**Problem to work on**
Your reply must contain exactly the lines running from the one with "Collapse the test module arrow" to the last line of the entries below, both included, and no other lines.

════════════════════

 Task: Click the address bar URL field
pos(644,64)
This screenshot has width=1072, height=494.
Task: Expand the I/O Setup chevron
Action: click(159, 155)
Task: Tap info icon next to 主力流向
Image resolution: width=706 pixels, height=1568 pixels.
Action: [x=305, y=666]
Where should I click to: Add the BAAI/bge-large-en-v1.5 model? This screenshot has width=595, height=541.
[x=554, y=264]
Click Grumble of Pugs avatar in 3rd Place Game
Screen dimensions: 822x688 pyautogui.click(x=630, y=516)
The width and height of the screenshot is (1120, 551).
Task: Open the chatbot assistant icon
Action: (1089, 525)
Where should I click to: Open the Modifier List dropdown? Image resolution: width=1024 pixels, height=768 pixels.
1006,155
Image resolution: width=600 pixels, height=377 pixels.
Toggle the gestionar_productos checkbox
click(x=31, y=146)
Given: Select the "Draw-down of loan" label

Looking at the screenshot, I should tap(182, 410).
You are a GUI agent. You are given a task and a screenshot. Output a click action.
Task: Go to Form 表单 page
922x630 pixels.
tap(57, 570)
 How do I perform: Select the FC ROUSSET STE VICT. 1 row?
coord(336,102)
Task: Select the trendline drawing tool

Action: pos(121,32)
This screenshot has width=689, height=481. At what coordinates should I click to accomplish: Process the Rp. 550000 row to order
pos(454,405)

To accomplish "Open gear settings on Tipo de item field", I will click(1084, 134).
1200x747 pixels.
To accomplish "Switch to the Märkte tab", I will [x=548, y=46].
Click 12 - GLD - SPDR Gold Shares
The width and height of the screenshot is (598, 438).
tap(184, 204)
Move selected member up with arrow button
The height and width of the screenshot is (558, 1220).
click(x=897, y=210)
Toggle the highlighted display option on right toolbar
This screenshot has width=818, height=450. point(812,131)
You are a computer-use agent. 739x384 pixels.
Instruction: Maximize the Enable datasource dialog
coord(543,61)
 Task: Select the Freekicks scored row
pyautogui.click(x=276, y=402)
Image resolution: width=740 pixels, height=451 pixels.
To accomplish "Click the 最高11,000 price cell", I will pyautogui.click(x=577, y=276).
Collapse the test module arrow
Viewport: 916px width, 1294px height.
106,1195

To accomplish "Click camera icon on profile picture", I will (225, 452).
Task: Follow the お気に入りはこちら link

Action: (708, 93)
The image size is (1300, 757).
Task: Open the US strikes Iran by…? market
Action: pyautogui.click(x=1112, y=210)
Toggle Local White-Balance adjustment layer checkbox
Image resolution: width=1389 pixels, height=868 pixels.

════════════════════

**Response to the task**
Collapse the test module arrow
Viewport: 916px width, 1294px height.
106,1195

To accomplish "Click camera icon on profile picture", I will (225, 452).
Task: Follow the お気に入りはこちら link

Action: (708, 93)
The image size is (1300, 757).
Task: Open the US strikes Iran by…? market
Action: pyautogui.click(x=1112, y=210)
Toggle Local White-Balance adjustment layer checkbox
Image resolution: width=1389 pixels, height=868 pixels.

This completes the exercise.